L'une des conclusions techniques les plus fascinantes de la publication de PromptArmor est que cet exploit est fondamentalement indépendant du modèle. Bien que la recherche ait démontré l'attaque en utilisant Claude Opus 4.7 (qui propulse la préversion de la fonctionnalité Copilot Cowork), la faille sous-jacente n'est ni une hallucination de l'IA ni un contournement des barrières de sécurité du modèle.

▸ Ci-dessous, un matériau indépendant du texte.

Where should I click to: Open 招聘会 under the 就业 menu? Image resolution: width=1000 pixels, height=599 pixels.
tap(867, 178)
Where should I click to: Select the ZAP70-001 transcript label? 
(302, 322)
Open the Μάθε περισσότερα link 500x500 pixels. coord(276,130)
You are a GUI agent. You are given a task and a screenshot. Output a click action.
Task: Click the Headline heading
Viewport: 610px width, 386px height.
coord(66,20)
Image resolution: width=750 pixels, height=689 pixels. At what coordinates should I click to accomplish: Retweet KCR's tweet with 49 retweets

Il s'agit d'une faille logique d'architecture tout à fait classique, mais exacerbée par les capacités de l'IA.

Composant de l'attaqueMécanisme techniqueType de vulnérabilité
IngestionDéfaut d'assainissement du contenu externe lors de la génération augmentée par la recherche (RAG).Injection de prompt indirecte
ExécutionContournement des contrôles d'autorisation et d'approbation pour les messages adressés à soi-même.Faille de logique métier (Business Logic Bypass)
ExfiltrationDétournement du rendu côté client d'actifs externes au sein des applications de communication internes.SSRF Zero-Click / Exfiltration de données

Cela démontre que la sécurisation des systèmes agentiques exige bien plus qu'un simple fine-tuning du LLM pour l'obliger à refuser des prompts malveillants. Elle nécessite une ingénierie système robuste, une séparation contextuelle stricte des entrées de données, ainsi qu'une validation Zero Trust appliquée aux mécanismes de sortie de l'agent.

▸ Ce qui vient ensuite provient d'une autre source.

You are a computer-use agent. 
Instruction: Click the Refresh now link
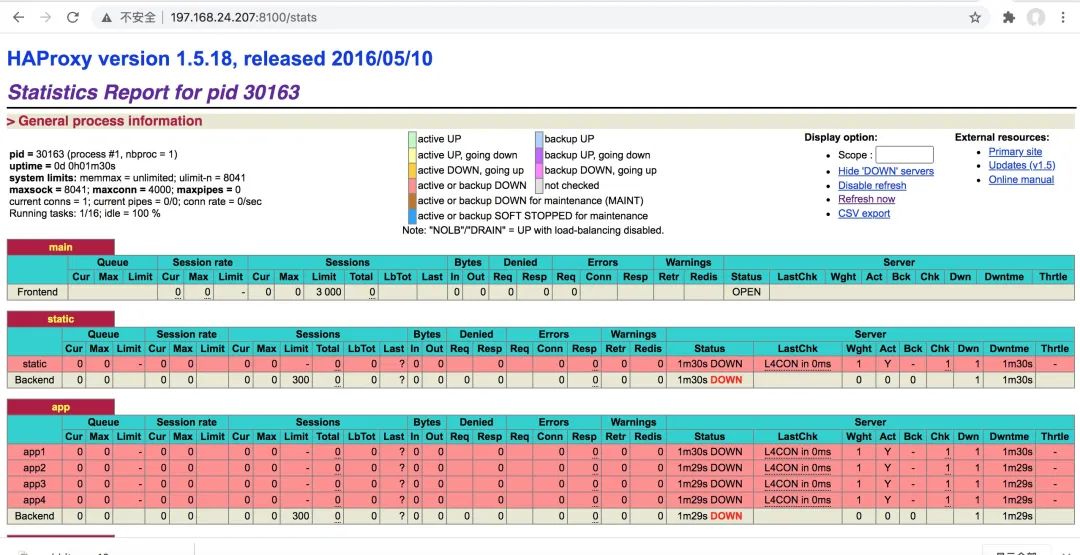coord(866,199)
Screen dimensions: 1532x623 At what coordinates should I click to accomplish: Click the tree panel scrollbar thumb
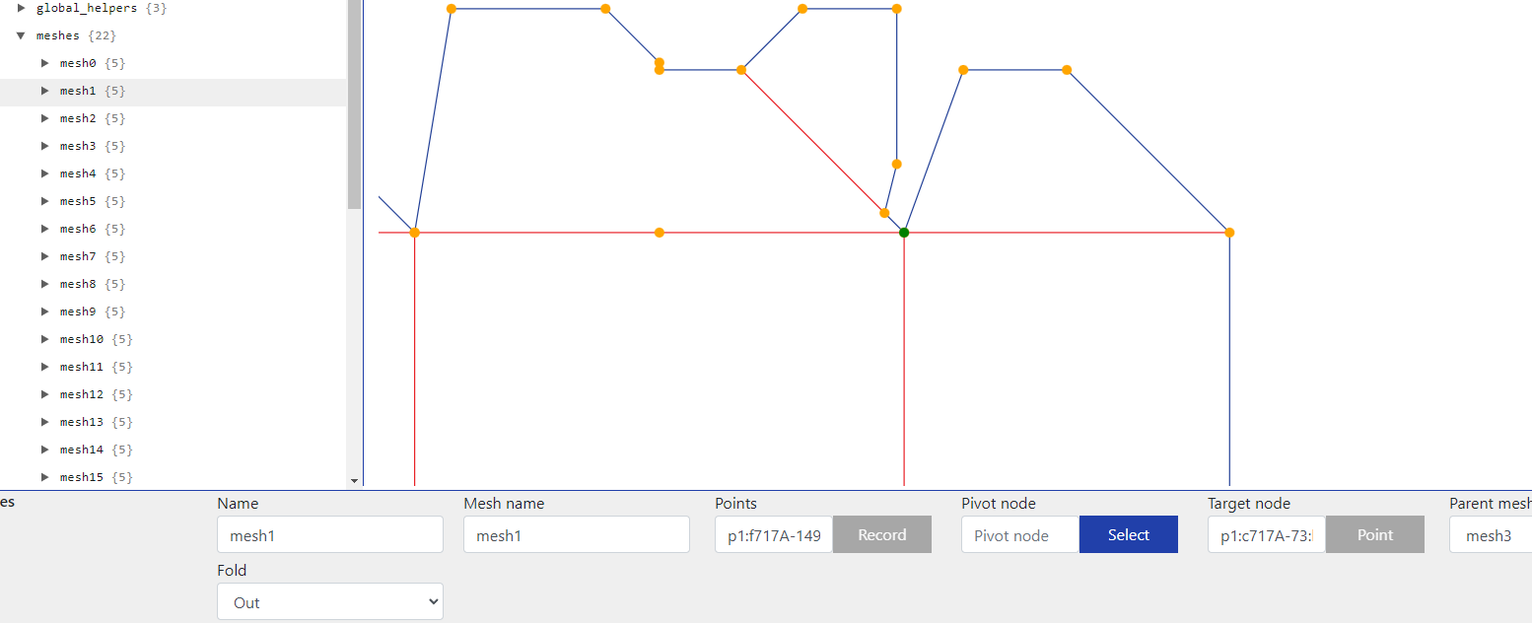pyautogui.click(x=354, y=104)
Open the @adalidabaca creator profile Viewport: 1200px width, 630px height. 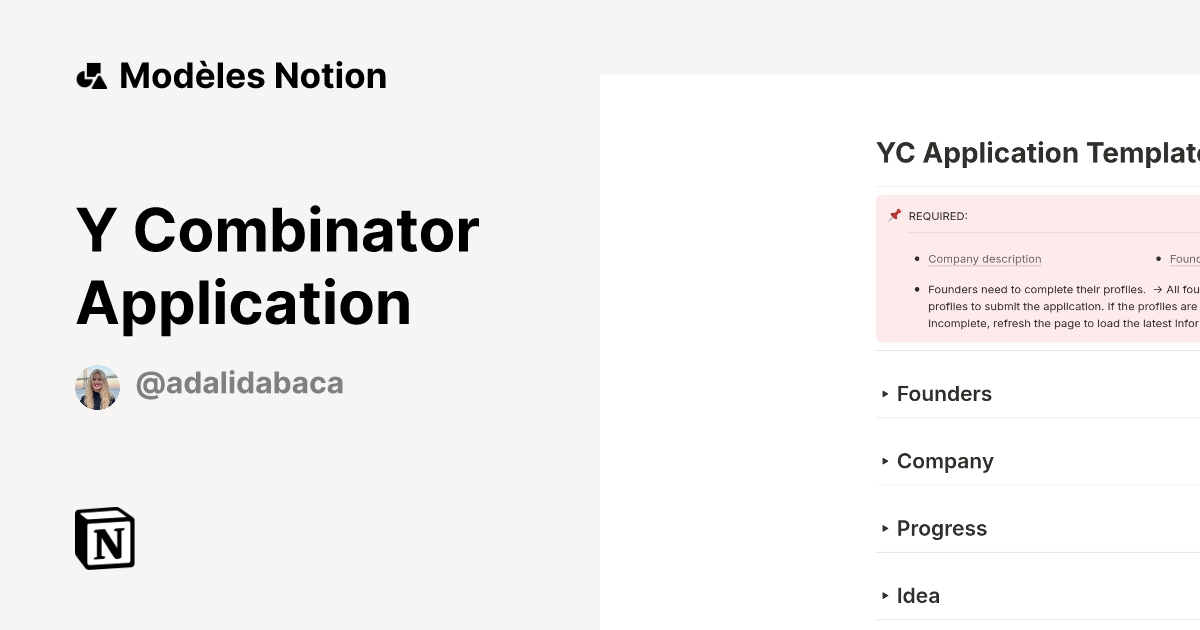coord(240,384)
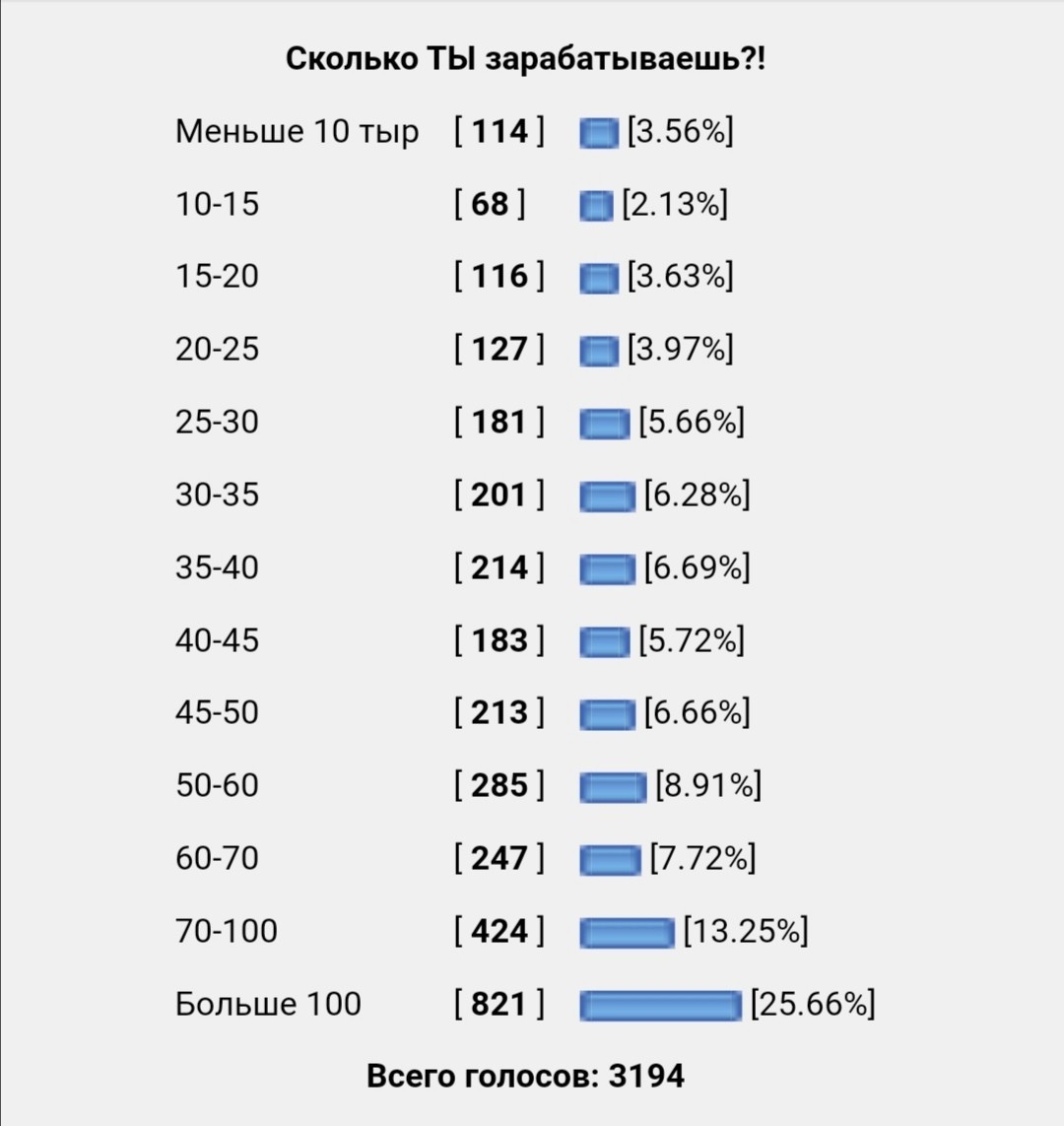Click the percentage text 7.72%

pyautogui.click(x=702, y=859)
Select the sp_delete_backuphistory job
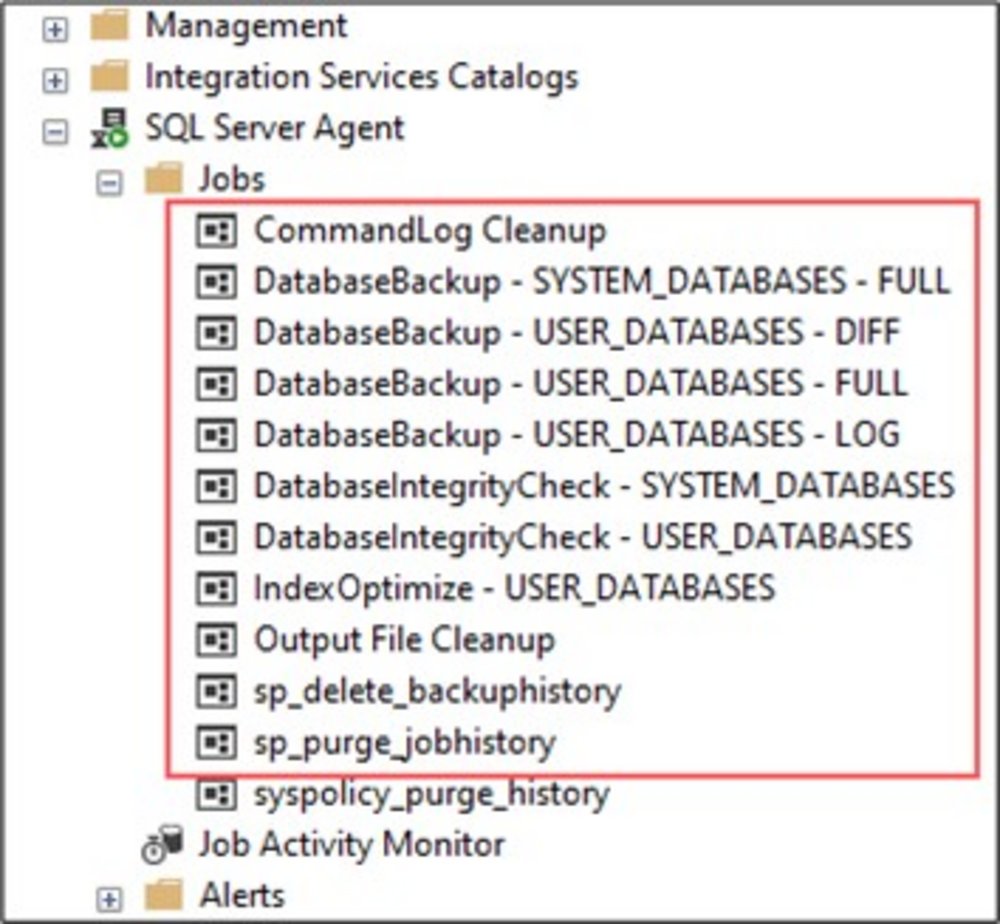The image size is (1000, 924). pos(437,690)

#Et maintenant ? Comment atténuer les risques liés aux agents

Pour les développeurs et les administrateurs informatiques utilisant Microsoft 365 ou concevant leurs propres agents IA internes, cet incident trace une feuille de route claire des mesures d'atténuation nécessaires.

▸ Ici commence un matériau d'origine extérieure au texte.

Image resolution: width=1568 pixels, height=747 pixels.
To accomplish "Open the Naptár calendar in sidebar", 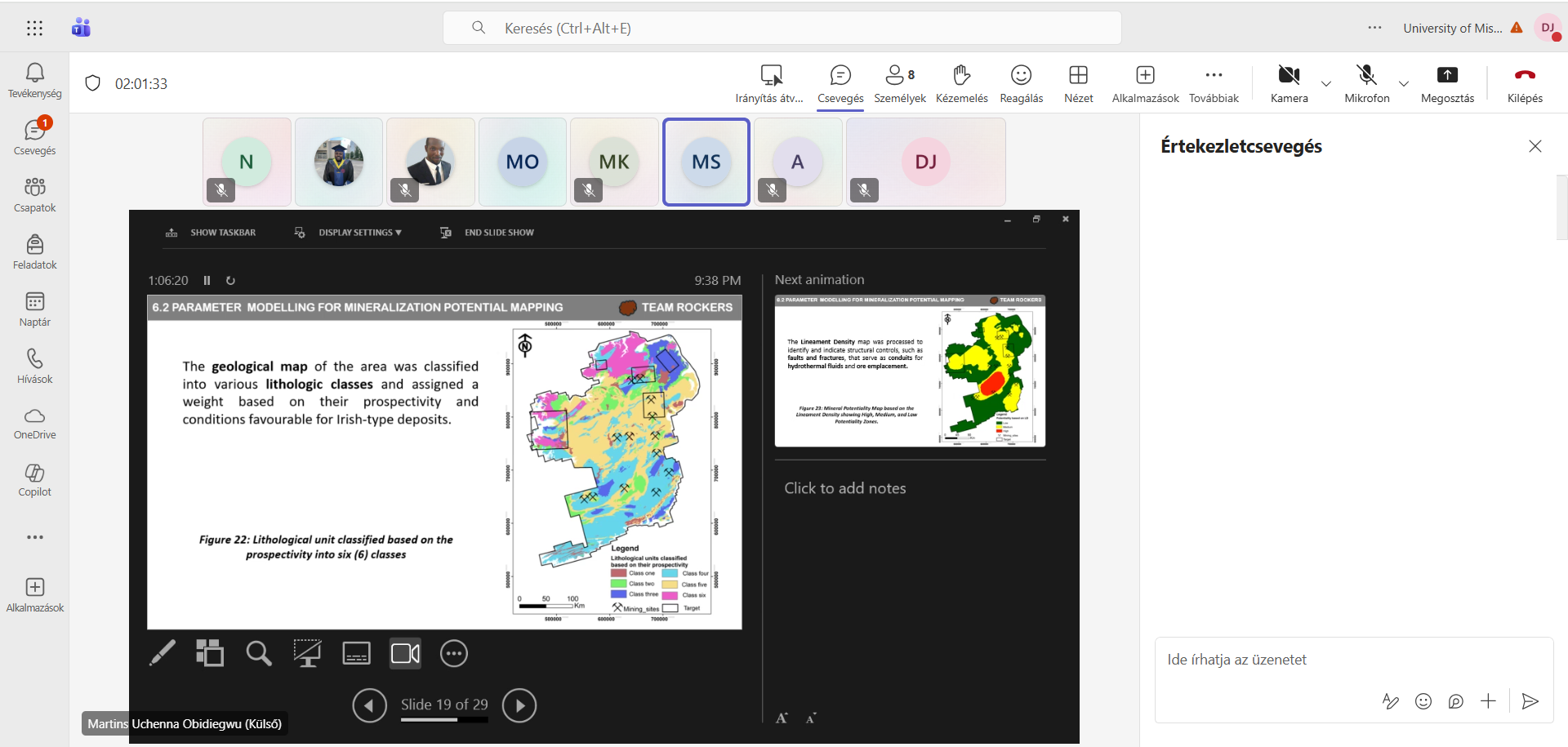I will pos(34,309).
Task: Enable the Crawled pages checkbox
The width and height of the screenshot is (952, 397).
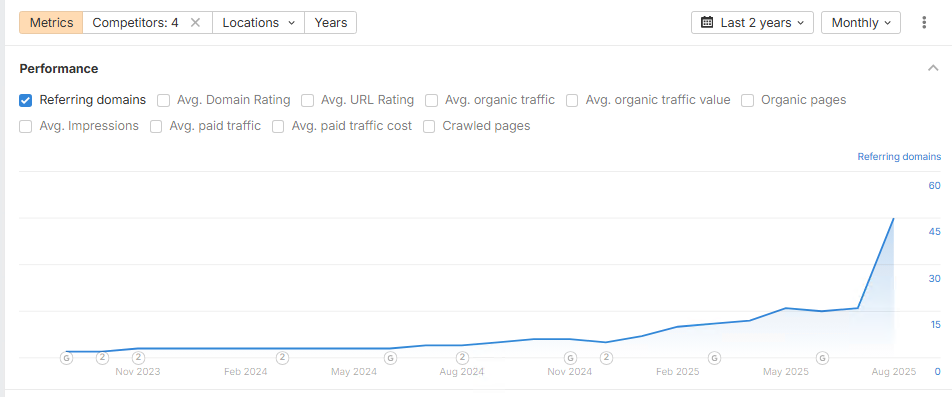Action: pos(429,126)
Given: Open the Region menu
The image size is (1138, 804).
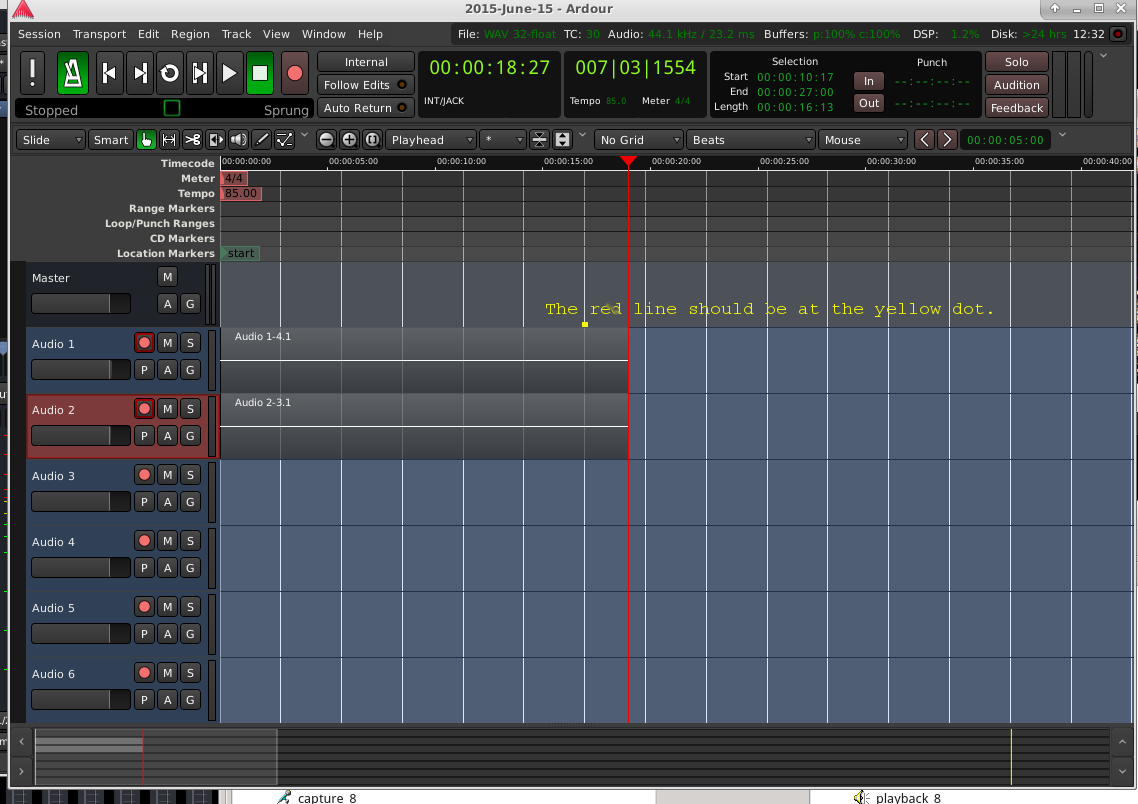Looking at the screenshot, I should click(x=190, y=34).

  • Restreindre la découverte de contenu : Les entreprises doivent gérer de manière stricte les permissions sur SharePoint et OneDrive. Les équipes de sécurité devraient exploiter les paramètres de leur tenant pour exclure les sites hautement sensibles de l'index de recherche de Copilot, limitant ainsi le périmètre d'impact d'un agent compromis.
  • Mettre en place des stratégies de blocage des téléchargements : En configurant les politiques SharePoint pour bloquer les téléchargements sur certaines bibliothèques sensibles, les organisations peuvent empêcher l'API Graph de générer les liens pré-authentifiés nécessaires à cette technique d'exfiltration.
  • Assainir les sorties Markdown et HTML : Les développeurs d'applications concevant des clients IA doivent traiter les sorties du LLM comme des entrées utilisateur non fiables. Les moteurs de rendu doivent assainir rigoureusement, voire bloquer purement et simplement, le chargement d'éléments externes (comme les images distantes) dans les messages générés par les agents.
  • Imposer un véritable Human-in-the-Loop : Les actions de l'agent qui déclenchent des changements d'état ou des requêtes réseau doivent requérir une confirmation explicite de l'utilisateur, peu importe que le destinataire soit interne, externe ou l'utilisateur lui-même.

#Conclusion

La vulnérabilité de Microsoft Copilot Cowork mise au jour par PromptArmor marque un tournant décisif dans l'histoire de la sécurité de l'IA. À mesure que nous passons de systèmes qui se contentent de répondre à nos questions vers des systèmes autonomes agissant sur l'ensemble de notre espace de travail numérique, la complexité de sécurisation de ces flux de travail augmente de façon dramatique. Adopter des agents d'IA implique de repenser fondamentalement nos frontières de confiance, en partant du principe que nos sources de données sont hostiles et que nos assistants IA sont intrinsèquement crédules. La sécurisation de l'avenir du travail exige une vigilance de tous les instants, une hygiène irréprochable des permissions et une approche Zero Trust sans concession face aux intégrations de l'intelligence artificielle.